Le précédent gouvernement a laissé le pays dans une situation économique préoccupante et toutes les dépenses de l’année 2012 n’ont pas été budgétées. Rien qu’en ce qui concerne l’ANRU, je l’ai dit tout à l’heure, par exemple, les ressources ne sont pas sécurisées.
Le gouvernement tiendra ses engagements en termes de déficits publics, aussi toute nouvelle politique, toute nouvelle dépense sera jugée sous le double critère de la justice et de l’efficacité. Il n’est pas question de donner dans la précipitation mais dans l’efficacité. Ce sera la même règle pour la politique de la Ville.

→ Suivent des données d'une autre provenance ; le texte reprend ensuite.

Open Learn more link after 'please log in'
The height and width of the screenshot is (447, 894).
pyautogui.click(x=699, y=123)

Une fois la concertation et l’évaluation aboutie nous définirons des chantiers. Le Premier Ministre donnera l’orientation au moment du discours de politique générales. C’est à partir de celui-ci que je serai amené à faire des propositions d’actions au Premier Ministre et à mes collègues du Gouvernement. Gouverner c’est choisir, nous ferons donc des choix et nous les assumerons.

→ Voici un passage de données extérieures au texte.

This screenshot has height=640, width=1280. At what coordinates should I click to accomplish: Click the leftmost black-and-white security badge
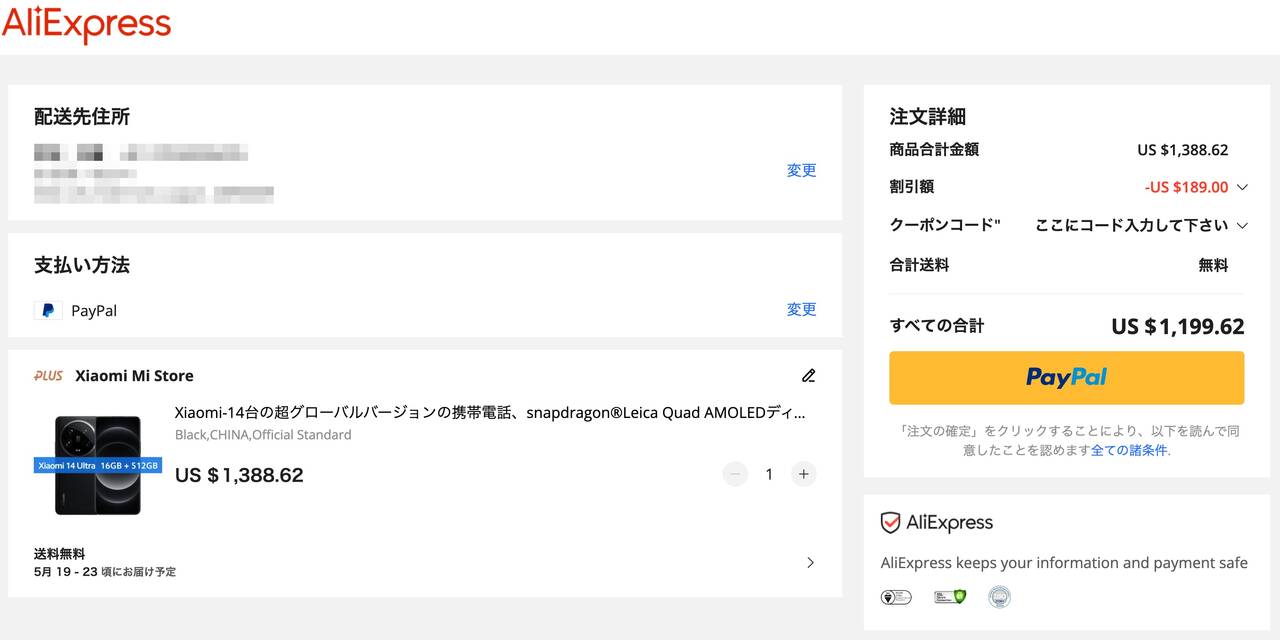pos(895,597)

Nous aurons comme seule boussole la Justice et comme seul objectif, améliorer la vie des françaises et de français.
Le changement est en marche, le temps nous est précieux. Nous connaissons les difficultés rencontrées et nous agirons dès l’été: augmentation de l’allocation de rentrée scolaire de 25%, création de 80 000 contrats aidés supplémentaires, 1000 postes supplémentaires à la rentrée dans l’éducation nationale. A coté de ces mesures, la mise en oeuvre de mesures structurelles est nécessaire afin non pas de gérer les problèmes mais de les régler en profondeur et c’est ce à quoi nous allons nous atteler.
Je vous tiens un langage de vérité, ma méthode sera fondée sur la franchise et le dialogue. Vous trouverez toujours ma porte ouverte pour travailler ensemble sur les chantiers décisifs qui s’annoncent.
Vous pouvez compter sur ma détermination pour porter la voix des 8 millions d’habitants qui vivent dans nos quartiers populaires dans l’équipe gouvernementale. Je sais que je peux compter sur vous pour expérimenter, innover ; pour développer une politique volontaire et efficace.